Ou encore, le concept peut se définir, « comme un processus de désunion ou de dissociation de la communauté nationale, rendu possible à la fois par l’affaiblissement de la puissance intégratrice du modèle [en place] et par l’irruption de nouveaux entrepreneurs idéologiques d’identité ethnique, ethno-religieuse ou politico-religieuse, s’appliquant à réaliser […] leurs projets respectifs de ‘communautarisation’ de tel ou tel secteur de la population ». La montée d’idéologies communautaristes n’est donc rendue possible que par l’éviction lente et mûrie du représentant de la communauté référente qui se doit de rassembler l’ensemble de la population pour éviter que celle-ci ne soit justement happée par d’autres plus convaincantes.

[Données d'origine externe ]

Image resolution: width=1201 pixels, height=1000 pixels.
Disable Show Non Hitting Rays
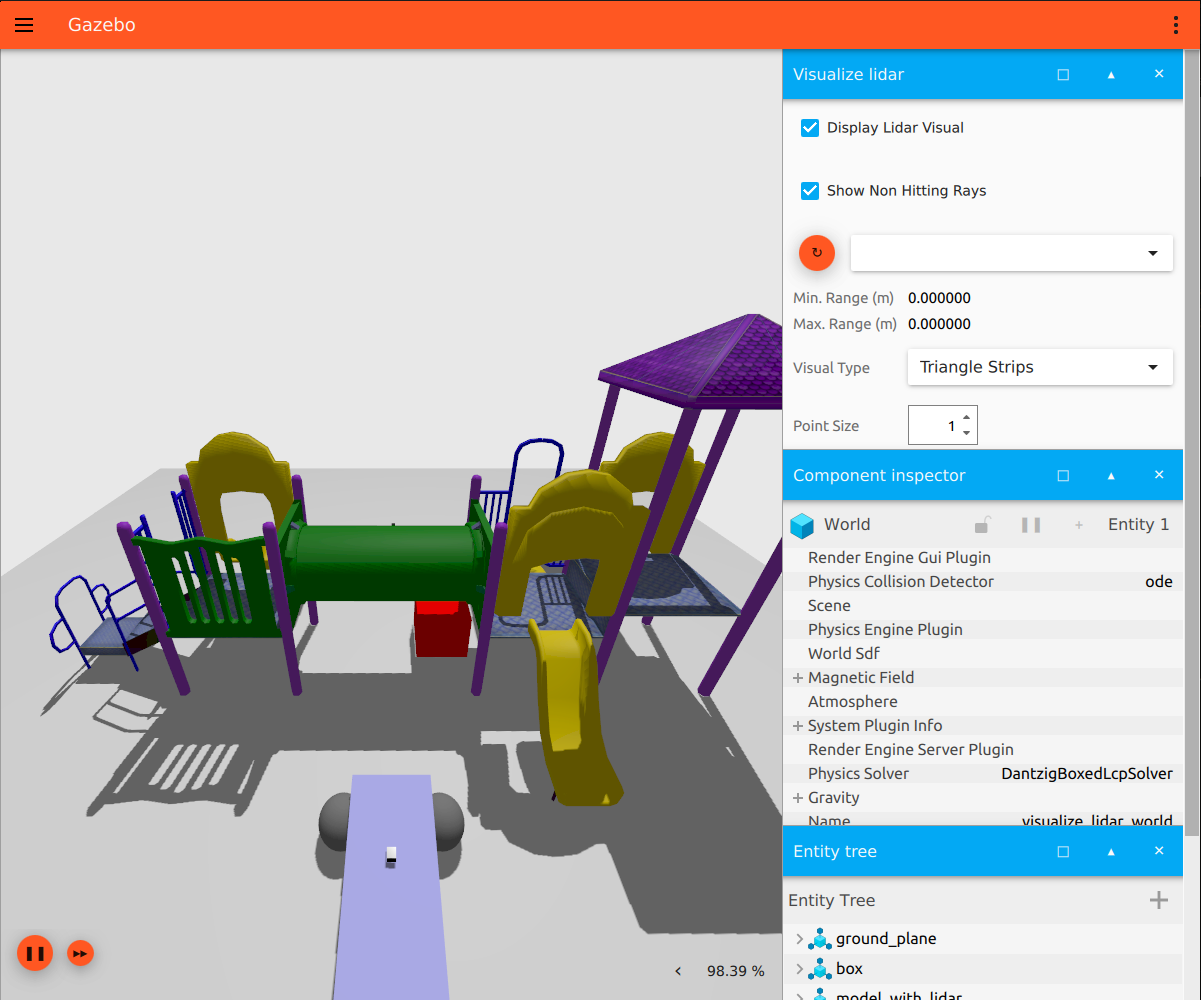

Pour reprendre l’exemple du Libanais sunnite, il a été dit que sa double appartenance ne gênait en rien son épanouissement tant qu’aucune discorde n’intervenait entre son pays et sa religion. En revanche, si les relations se détériorent, voire mènent à un conflit, il pourra choisir d’en privilégier une et même de s’investir pour défendre cette cause au point de la revendiquer comme sa seule véritable identité. Il tombera alors dans une démarche communautariste.
Mais comme le fait remarquer F. Balanche, « le communautarisme n’explique pas tout, et il serait une erreur d’analyser le Proche-Orient à travers ce prisme unique. Pour saisir la complexité de la société proche-orientale, il convient de croiser différentes approches. Lorsque j’ai tenté une analyse des causes de la révolte syrienne dans Géographie de la révolte syrienne (2011), j’ai utilisé trois composantes principales : le communautarisme, les classes sociales et la territorialité ». Dans le même ordre d’idées, il sera ici question de ces trois facteurs. Le premier fera référence aux deux communautés fratricides de Tripoli, alors la pauvreté marque la classe sociale concernée sur un territoire réduit à deux quartiers limitrophes.